I swore I'd never put my kids in daycare before I had kids. People who used daycare couldn't possibly love their child. Daycare was evil and everyone who worked at a daycare hated children. (I had some really bad experiences as a child in daycare.) But, when I really had that baby and really had to go to work to pay the bills, I had to re-evaluate my thinking and find solutions. I had to let myself out of that corner and be open to looking at daycare centers, daycare in homes, a nanny/au-pair, etc. Eventually I found a good option to start which evolved into other things over time until we no longer needed a care option. It was good for me, and it was good for my child to be around others, do things I wouldn't have thought of, have experiences separate from me. It was good for me to get a break from the endless diapers, barf, washing & cleaning, & behavior management.

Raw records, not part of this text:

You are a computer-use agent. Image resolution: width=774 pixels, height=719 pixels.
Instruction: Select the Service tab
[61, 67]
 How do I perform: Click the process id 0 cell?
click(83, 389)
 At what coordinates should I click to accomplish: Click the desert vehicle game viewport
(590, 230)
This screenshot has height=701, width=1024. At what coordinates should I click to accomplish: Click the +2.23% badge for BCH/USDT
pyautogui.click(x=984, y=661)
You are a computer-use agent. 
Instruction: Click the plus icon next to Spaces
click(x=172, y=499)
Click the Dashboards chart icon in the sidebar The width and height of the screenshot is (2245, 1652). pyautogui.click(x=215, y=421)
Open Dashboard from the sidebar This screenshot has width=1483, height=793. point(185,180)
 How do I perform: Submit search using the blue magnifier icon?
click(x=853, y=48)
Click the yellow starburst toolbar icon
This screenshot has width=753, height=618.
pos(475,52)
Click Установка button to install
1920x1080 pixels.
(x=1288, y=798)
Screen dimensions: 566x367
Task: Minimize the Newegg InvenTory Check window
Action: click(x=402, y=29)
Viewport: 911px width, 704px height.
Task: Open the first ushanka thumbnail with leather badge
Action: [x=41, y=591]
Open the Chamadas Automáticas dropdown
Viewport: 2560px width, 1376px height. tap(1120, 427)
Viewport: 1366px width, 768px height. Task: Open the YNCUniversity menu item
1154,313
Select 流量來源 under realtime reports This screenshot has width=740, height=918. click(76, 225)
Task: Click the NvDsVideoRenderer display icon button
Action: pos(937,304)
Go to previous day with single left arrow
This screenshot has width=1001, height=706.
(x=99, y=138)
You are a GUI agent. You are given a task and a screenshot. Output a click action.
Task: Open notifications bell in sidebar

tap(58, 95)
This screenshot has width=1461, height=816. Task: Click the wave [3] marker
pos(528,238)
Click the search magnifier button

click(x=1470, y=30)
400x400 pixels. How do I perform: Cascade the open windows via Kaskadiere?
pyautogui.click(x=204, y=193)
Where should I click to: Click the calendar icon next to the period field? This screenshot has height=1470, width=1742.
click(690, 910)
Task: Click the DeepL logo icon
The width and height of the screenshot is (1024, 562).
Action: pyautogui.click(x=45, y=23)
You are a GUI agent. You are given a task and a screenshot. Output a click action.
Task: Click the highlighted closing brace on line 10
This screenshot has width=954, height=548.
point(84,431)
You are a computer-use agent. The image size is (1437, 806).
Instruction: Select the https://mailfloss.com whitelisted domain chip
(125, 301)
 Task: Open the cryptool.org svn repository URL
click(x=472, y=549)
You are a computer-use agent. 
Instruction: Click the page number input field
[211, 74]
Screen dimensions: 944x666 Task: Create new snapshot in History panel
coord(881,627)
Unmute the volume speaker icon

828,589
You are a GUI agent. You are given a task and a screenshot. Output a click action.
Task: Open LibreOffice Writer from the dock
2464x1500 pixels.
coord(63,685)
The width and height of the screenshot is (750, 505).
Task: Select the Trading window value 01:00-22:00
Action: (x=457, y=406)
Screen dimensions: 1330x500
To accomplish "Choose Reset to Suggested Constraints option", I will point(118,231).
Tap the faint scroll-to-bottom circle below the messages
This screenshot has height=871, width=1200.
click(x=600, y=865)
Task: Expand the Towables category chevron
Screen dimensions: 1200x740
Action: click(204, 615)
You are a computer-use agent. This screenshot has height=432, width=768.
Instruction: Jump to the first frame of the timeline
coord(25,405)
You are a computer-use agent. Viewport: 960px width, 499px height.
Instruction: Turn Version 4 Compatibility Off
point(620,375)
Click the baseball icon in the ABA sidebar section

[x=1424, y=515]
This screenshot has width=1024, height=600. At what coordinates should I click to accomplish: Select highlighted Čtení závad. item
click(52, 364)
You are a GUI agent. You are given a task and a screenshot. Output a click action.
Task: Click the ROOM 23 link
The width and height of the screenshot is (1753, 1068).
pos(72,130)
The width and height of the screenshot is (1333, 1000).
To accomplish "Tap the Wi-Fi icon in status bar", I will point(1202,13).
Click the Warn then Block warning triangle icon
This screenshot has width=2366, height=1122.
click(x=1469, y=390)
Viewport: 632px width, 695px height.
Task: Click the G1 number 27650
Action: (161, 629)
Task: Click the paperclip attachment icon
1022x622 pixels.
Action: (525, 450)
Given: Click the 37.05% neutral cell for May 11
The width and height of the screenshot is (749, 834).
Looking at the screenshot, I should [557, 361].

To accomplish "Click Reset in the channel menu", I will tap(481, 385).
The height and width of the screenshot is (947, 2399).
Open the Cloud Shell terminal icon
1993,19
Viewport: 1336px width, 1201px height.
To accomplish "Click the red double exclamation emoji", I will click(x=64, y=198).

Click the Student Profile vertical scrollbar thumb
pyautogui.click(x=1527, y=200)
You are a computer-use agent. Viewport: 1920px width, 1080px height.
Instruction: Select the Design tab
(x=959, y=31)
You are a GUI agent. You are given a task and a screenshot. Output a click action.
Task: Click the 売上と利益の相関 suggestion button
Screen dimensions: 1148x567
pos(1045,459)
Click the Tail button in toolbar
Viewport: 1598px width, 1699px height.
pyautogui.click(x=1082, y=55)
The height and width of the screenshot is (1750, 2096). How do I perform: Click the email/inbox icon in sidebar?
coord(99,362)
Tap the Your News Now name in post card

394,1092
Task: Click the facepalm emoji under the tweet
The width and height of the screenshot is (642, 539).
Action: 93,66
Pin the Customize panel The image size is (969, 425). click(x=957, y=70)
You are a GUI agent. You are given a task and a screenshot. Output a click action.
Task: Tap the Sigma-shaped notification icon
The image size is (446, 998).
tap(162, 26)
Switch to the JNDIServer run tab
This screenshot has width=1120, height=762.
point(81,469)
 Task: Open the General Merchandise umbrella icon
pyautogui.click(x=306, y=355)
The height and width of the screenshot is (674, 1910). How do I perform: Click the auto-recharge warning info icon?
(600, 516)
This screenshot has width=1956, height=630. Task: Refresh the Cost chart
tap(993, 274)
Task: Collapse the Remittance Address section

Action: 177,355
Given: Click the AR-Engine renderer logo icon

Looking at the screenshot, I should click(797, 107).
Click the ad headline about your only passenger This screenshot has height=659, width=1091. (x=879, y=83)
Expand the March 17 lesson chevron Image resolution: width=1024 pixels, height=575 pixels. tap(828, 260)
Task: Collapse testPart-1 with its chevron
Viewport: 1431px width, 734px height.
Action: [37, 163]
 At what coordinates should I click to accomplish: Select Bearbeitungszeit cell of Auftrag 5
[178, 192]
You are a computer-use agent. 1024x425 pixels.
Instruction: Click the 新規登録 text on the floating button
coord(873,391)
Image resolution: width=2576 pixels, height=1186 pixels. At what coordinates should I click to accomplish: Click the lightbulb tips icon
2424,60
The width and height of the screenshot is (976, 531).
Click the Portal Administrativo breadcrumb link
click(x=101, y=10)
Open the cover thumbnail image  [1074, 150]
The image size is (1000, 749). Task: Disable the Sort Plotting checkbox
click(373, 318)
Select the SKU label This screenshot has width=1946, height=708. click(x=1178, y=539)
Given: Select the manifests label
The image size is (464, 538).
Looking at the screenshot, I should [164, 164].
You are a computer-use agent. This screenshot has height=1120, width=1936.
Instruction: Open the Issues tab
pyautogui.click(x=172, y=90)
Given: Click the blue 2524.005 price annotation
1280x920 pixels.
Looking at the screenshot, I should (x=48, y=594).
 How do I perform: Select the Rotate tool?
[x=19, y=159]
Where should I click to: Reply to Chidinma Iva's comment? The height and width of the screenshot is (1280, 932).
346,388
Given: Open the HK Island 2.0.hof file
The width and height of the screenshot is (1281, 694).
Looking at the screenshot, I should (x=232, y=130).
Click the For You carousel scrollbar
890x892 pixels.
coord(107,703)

I should mention this first child is ADHD/Asperger's and this was before we knew those diagnosis, so he was a VERY difficult baby. I thought I was in a government test of human endurance and I was failing fast. I think that experience taught me a lot that I'm reusing with my mom & her care. I had to give myself permission to be flexible, be on the lookout for changes, and be ready to respond to the change. I also had to give up what I had built in my mind as the perfect experience because it wasn't going to happen. Once I let myself be open, I ended up finding the most wonderful lady starting her daycare at home, who needed a first baby. Hello! We needed each other!
Look at the pros & cons of different respite options, including the ability for you to have some rest & recovery time - WITHOUT GUILT. There are no bonus points for killing yourself in the process of doing this. There's a reason people work in shifts at care facilities. No human being can do this 24/7/365, and they get paid for it! What makes us different that we're supposed to do this work without a break? Nothing.